-- Opening Marker --

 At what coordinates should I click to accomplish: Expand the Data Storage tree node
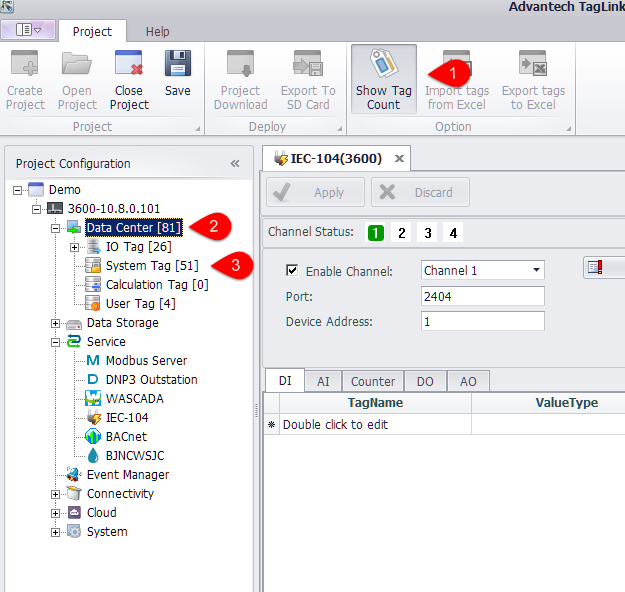56,323
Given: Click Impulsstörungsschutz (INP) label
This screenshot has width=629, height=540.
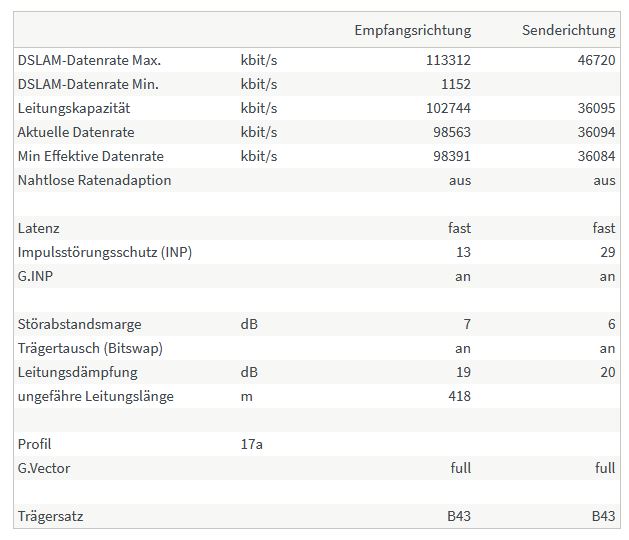Looking at the screenshot, I should pos(105,252).
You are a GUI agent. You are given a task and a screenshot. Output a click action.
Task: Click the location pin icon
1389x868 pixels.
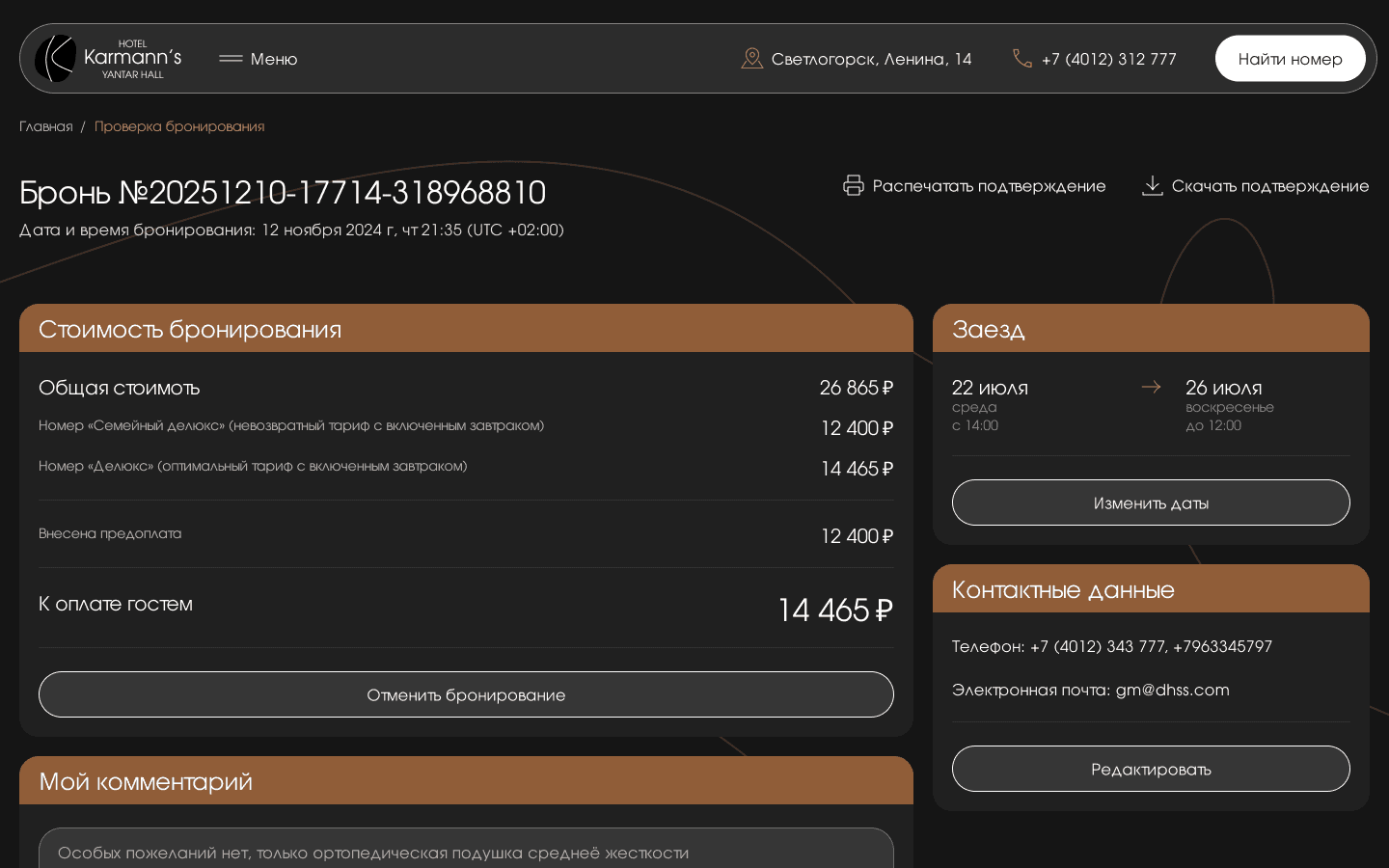click(x=752, y=58)
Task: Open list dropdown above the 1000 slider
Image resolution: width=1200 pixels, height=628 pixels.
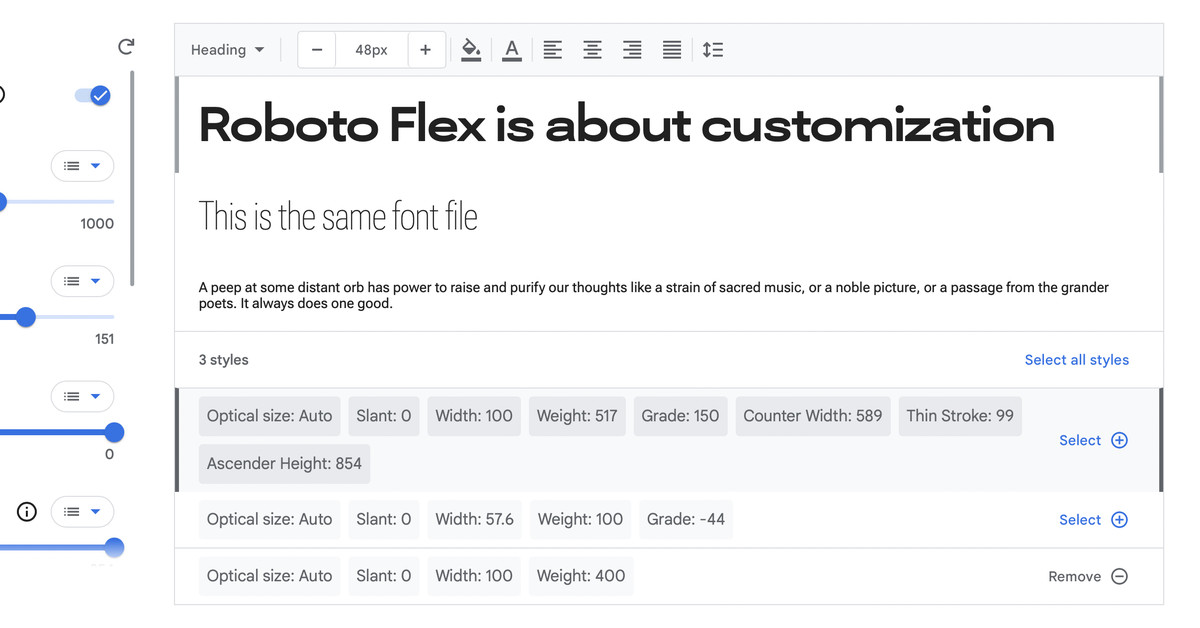Action: [x=82, y=166]
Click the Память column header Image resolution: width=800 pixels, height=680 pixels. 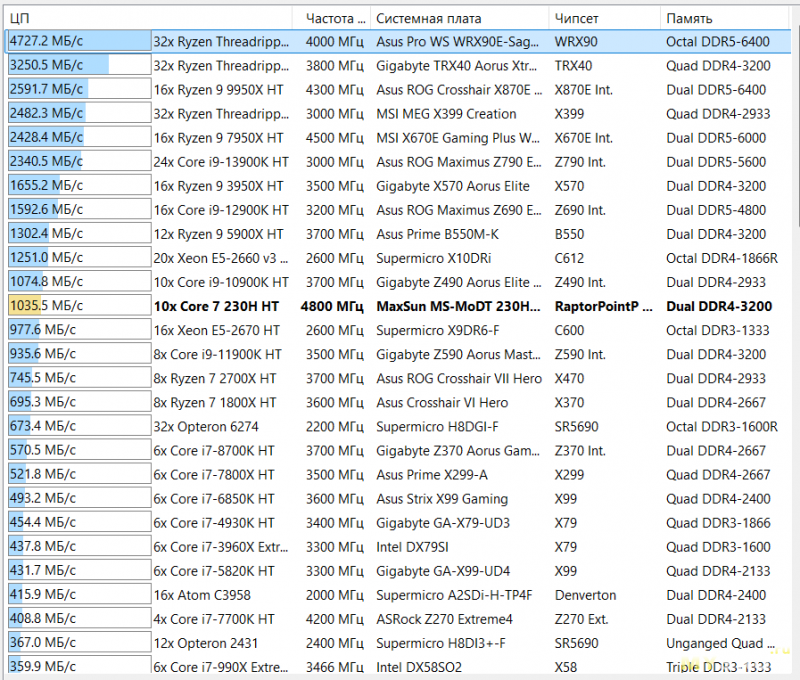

-- Closing Marker --

What is required: With the pictures left aside, set down each entry above exactly as it stands.

Problem solution:
 At what coordinates should I click to accomplish: Expand the Data Storage tree node
56,323
Given: Click Impulsstörungsschutz (INP) label
This screenshot has width=629, height=540.
Looking at the screenshot, I should pos(105,252).
You are a GUI agent. You are given a task and a screenshot. Output a click action.
Task: Click the location pin icon
1389x868 pixels.
click(x=752, y=58)
Task: Open list dropdown above the 1000 slider
Image resolution: width=1200 pixels, height=628 pixels.
Action: [x=82, y=166]
Click the Память column header Image resolution: width=800 pixels, height=680 pixels. 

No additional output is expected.